The dilemma in Blowup was solipsistic; reality can’t be perceived, not because the medium failed, but because all experience is fundamentally subjective. In Haskell Wexler’s Medium Cool (1969), the dilemma appears to be systemic; we don’t get the truth because the Man is fucking us over. At first, the protagonist, a TV cameraman, seems to be the model of objective journalism demanded by the then-vital cinema verité movement practiced, to a fault, by Richard Leacock and D.A. Pennebaker. The film opens as he and his soundman coldly record a still-breathing accident victim and then, almost as an afterthought, call for an ambulance.
Human feelings and insidious politics, however, complicate the cameraman’s ideals. He learns that the station he works for has handed over his film to an FBI investigation. But his outrage over this palls before the collective anger surging from the 1968 Democratic National Convention, which he is covering. The real Democratic National Convention, that is — Wexler shot his film in the midst of the actual events.
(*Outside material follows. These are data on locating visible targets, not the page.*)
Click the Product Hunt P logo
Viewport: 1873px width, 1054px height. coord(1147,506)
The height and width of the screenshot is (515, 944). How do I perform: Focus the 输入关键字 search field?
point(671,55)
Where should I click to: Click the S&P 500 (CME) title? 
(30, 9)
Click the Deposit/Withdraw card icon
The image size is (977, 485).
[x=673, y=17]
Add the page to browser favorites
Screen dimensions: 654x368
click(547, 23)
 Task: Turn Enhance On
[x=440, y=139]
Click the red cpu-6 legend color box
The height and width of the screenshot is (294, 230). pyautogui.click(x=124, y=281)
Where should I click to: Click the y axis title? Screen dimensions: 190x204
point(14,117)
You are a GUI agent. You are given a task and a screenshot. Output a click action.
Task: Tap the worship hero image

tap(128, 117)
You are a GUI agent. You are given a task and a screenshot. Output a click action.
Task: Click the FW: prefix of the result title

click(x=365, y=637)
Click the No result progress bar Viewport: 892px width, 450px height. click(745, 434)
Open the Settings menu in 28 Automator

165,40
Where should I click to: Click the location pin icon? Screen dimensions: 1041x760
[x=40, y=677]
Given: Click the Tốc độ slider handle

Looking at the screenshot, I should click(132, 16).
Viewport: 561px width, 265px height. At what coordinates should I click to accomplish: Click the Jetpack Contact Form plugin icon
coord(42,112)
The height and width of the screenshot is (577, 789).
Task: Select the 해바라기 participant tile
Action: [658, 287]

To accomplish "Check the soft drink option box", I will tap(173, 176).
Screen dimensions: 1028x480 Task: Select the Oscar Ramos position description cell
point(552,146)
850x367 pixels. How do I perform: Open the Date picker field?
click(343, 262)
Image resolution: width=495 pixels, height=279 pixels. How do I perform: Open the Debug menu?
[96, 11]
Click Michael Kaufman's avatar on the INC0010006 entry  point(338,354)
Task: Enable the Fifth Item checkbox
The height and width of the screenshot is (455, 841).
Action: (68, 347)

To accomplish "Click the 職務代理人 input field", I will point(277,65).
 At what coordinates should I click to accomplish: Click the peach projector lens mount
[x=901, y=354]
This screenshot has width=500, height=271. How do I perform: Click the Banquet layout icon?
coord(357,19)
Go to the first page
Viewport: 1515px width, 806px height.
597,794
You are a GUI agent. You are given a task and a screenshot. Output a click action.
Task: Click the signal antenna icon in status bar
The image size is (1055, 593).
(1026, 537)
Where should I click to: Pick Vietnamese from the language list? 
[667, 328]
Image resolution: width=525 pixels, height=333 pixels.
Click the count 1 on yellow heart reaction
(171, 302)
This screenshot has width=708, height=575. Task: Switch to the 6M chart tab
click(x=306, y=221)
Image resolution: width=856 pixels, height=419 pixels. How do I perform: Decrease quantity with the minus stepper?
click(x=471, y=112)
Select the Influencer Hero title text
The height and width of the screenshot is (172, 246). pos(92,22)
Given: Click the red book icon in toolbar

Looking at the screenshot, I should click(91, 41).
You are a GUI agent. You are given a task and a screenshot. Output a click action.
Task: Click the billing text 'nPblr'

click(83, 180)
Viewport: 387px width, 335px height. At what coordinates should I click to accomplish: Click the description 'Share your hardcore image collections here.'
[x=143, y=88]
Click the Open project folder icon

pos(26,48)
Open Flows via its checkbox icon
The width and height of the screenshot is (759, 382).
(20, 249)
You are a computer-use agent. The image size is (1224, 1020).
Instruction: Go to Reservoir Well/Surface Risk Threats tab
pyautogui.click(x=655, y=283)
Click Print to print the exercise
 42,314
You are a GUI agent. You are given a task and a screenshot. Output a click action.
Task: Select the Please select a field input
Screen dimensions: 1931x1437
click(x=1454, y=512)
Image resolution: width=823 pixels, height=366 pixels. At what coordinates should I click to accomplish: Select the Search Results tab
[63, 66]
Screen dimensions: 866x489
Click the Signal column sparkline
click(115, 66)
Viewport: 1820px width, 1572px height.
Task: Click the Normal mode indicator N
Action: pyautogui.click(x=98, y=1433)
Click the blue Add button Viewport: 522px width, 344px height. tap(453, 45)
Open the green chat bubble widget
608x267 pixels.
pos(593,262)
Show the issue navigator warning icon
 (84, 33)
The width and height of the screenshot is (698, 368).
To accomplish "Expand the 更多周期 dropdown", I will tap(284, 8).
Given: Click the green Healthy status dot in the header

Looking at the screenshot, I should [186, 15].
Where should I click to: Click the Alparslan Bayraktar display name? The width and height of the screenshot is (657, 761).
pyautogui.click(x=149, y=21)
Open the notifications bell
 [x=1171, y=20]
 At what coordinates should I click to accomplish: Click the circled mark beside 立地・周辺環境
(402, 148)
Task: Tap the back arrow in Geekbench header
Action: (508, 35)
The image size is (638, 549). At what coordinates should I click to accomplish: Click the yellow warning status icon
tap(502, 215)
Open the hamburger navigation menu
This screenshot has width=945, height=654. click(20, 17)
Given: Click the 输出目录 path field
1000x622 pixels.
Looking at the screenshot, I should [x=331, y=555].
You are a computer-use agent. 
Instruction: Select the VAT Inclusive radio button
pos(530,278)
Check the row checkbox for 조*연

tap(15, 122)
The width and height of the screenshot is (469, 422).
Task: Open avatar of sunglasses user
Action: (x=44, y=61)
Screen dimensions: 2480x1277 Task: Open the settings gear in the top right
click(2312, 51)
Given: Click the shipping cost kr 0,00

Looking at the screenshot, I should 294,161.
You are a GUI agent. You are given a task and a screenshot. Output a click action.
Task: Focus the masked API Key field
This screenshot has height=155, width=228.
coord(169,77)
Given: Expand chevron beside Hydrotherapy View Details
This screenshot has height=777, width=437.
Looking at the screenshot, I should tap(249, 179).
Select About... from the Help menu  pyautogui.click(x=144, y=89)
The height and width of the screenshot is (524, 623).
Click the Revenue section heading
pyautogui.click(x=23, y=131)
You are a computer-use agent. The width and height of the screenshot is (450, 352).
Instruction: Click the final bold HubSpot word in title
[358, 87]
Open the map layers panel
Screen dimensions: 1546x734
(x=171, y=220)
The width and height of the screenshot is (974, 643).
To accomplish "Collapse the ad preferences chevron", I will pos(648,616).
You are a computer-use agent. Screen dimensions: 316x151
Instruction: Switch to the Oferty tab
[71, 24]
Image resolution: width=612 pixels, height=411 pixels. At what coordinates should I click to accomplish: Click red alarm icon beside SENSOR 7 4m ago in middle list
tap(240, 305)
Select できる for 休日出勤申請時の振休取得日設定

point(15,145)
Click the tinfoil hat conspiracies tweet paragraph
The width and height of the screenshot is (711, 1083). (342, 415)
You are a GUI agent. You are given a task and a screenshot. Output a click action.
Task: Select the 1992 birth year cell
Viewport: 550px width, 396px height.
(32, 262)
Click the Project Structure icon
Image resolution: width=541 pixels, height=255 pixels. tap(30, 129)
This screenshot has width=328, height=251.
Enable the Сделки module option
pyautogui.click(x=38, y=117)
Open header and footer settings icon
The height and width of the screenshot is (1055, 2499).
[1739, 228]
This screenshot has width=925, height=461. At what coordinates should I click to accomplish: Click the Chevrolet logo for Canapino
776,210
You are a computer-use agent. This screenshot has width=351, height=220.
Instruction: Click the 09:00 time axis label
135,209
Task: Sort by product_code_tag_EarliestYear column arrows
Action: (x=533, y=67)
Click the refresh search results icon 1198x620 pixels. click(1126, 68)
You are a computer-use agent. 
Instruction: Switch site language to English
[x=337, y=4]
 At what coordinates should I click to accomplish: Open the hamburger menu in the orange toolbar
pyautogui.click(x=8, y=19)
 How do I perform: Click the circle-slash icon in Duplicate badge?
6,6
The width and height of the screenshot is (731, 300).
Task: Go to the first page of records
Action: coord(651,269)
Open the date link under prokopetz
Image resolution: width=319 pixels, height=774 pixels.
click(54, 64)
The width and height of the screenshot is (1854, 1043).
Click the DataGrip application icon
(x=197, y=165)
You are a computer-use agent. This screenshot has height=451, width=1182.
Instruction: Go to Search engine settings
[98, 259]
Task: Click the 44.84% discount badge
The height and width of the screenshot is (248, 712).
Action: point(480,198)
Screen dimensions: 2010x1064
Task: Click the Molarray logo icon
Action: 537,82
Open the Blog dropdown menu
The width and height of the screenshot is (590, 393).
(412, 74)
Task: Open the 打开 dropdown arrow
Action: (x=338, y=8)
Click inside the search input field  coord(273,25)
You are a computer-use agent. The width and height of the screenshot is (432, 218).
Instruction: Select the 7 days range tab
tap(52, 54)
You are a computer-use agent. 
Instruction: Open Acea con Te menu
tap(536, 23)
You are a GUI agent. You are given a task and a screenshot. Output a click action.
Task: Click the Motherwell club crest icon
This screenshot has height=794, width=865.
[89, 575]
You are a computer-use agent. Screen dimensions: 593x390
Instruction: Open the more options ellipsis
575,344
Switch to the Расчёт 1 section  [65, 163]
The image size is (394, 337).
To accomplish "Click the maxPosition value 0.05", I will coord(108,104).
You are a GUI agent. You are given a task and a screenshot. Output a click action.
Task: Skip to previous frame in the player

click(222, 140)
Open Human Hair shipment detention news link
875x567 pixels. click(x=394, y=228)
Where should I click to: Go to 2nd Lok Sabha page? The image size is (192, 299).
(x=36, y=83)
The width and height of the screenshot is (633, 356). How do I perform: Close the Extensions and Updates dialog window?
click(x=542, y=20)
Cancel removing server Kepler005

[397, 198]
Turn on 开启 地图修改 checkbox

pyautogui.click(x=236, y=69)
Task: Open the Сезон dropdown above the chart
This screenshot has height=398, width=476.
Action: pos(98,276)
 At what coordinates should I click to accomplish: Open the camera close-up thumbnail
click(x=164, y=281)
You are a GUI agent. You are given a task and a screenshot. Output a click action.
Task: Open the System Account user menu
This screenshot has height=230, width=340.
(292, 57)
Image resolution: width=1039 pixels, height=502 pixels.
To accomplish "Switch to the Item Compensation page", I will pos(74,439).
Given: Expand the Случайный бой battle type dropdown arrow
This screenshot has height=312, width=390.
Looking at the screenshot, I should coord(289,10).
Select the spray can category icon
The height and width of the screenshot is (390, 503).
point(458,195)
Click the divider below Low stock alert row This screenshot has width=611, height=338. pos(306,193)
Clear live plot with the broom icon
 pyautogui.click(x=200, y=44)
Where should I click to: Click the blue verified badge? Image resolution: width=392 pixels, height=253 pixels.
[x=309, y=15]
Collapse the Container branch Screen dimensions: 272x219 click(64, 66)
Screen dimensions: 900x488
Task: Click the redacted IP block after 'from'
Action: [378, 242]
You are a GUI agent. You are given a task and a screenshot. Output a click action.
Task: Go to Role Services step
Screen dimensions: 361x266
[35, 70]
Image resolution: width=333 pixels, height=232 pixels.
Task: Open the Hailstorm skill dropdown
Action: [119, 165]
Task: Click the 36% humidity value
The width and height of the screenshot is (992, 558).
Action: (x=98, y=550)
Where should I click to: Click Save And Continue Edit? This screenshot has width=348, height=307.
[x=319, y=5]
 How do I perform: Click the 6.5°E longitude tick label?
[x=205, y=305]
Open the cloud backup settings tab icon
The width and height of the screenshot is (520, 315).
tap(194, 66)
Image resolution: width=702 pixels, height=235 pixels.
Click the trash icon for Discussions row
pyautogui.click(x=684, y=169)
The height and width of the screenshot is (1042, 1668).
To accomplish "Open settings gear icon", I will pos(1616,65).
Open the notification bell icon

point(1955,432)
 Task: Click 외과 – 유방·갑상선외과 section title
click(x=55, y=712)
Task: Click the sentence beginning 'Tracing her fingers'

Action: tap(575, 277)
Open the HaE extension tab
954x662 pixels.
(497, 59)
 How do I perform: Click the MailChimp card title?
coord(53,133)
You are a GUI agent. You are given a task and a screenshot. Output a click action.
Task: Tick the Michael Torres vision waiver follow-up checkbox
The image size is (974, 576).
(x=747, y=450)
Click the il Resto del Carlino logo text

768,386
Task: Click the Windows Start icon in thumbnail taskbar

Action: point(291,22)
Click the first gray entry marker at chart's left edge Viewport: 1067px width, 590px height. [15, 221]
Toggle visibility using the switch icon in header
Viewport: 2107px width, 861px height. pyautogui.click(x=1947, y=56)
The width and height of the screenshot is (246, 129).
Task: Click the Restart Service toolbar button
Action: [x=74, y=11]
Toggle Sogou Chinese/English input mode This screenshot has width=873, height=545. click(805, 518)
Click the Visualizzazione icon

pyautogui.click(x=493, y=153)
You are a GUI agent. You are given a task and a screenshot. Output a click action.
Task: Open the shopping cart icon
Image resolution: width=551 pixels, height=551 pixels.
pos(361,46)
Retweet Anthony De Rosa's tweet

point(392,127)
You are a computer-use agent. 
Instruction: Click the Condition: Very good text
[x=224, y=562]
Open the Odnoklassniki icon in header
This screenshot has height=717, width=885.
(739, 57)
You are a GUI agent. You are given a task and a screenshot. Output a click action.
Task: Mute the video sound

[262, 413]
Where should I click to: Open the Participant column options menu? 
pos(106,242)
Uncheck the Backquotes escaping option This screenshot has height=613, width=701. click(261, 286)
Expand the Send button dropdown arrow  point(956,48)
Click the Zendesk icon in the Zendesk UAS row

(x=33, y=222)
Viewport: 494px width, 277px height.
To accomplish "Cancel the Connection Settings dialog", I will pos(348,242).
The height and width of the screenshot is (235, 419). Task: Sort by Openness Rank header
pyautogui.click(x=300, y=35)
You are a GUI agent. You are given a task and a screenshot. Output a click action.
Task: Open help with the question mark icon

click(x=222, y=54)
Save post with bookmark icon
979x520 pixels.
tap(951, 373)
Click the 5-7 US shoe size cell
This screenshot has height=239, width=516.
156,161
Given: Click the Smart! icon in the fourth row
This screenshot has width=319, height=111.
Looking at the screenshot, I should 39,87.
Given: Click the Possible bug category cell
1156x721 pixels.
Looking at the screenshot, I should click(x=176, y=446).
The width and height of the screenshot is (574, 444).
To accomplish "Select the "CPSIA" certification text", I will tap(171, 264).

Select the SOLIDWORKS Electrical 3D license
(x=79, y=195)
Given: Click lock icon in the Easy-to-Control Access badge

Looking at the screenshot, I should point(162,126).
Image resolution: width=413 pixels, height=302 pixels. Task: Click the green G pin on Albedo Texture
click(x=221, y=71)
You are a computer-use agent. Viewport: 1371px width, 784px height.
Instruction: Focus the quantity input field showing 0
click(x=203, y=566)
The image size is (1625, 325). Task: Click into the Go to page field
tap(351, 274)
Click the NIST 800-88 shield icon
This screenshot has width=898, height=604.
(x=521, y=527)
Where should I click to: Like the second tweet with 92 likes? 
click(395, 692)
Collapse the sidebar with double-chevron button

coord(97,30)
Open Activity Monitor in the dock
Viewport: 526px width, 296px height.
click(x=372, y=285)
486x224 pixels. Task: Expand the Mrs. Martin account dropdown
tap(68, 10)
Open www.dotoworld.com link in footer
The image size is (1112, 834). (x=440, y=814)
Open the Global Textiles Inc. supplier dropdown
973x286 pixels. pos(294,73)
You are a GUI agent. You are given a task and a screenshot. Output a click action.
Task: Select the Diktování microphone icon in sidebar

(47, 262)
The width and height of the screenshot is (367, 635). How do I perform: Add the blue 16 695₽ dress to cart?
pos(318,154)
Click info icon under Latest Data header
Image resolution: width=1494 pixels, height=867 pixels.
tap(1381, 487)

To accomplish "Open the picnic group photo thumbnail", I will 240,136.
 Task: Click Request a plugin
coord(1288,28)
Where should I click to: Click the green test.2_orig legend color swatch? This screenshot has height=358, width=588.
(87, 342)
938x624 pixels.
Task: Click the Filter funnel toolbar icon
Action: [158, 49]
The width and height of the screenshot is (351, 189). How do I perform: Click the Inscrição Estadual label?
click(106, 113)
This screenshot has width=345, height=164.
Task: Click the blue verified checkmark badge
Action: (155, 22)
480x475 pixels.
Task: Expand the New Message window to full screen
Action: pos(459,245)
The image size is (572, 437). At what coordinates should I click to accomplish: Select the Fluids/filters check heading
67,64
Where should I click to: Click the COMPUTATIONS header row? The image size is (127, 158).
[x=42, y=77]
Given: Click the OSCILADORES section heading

The bloody clashes between police and demonstrators in the streets — broadcast live across the country on TV — cooperated with Wexler’s script to create one of the more amazing achievements in American cinema.
Medium Cool explores such issues as the conflicts between power and truth, responsibility and exploitation in the TV-news medium. (The title refers to McLuhan’s categorization of television as a “cool” medium, that is, one that is “high in participation . . . by the audience” — a notion that might puzzle the parents of children hypnotized in front of the tube.) It can serve on one level as a rallying cry against the monopoly of media by the establishment.
But in the end, Medium Cool falls into the same navel-gazing trap that ensnared Blowup. What most people remember about the film is the line “Look out, Haskell, it’s real!” overheard as Wexler films a National Guardsman discharging a tear-gas canister in his direction. (Ironically, the line was added to the film during editing, compounding the murky interrelation of fiction and reality.) People also remember the concluding sequence, an inversion of its opening, and the infamous final shot that holds a mirror, or rather a camera, up to the artifice.
As the credits roll, the demonstrators chant on the soundtrack, “The whole world is watching!” But watching what?
Rashomon to judgment
Medium Cool left documentarians with a mixed legacy: is the camera a tool for liberation or a mirror of the filmmaker’s subjectivity? But some of what Wexler left behind proved to be of great practical value for at least one filmmaker. Cinema verité filmmaker that he was, Wexler shot reels of footage of the chaotic events in Chicago, an archival boon 40 years later to Brett Morgen when he made Chicago 10 (2008), his documentary about the 1968 demonstrations and the equally dramatic show trial of the activist leaders that followed.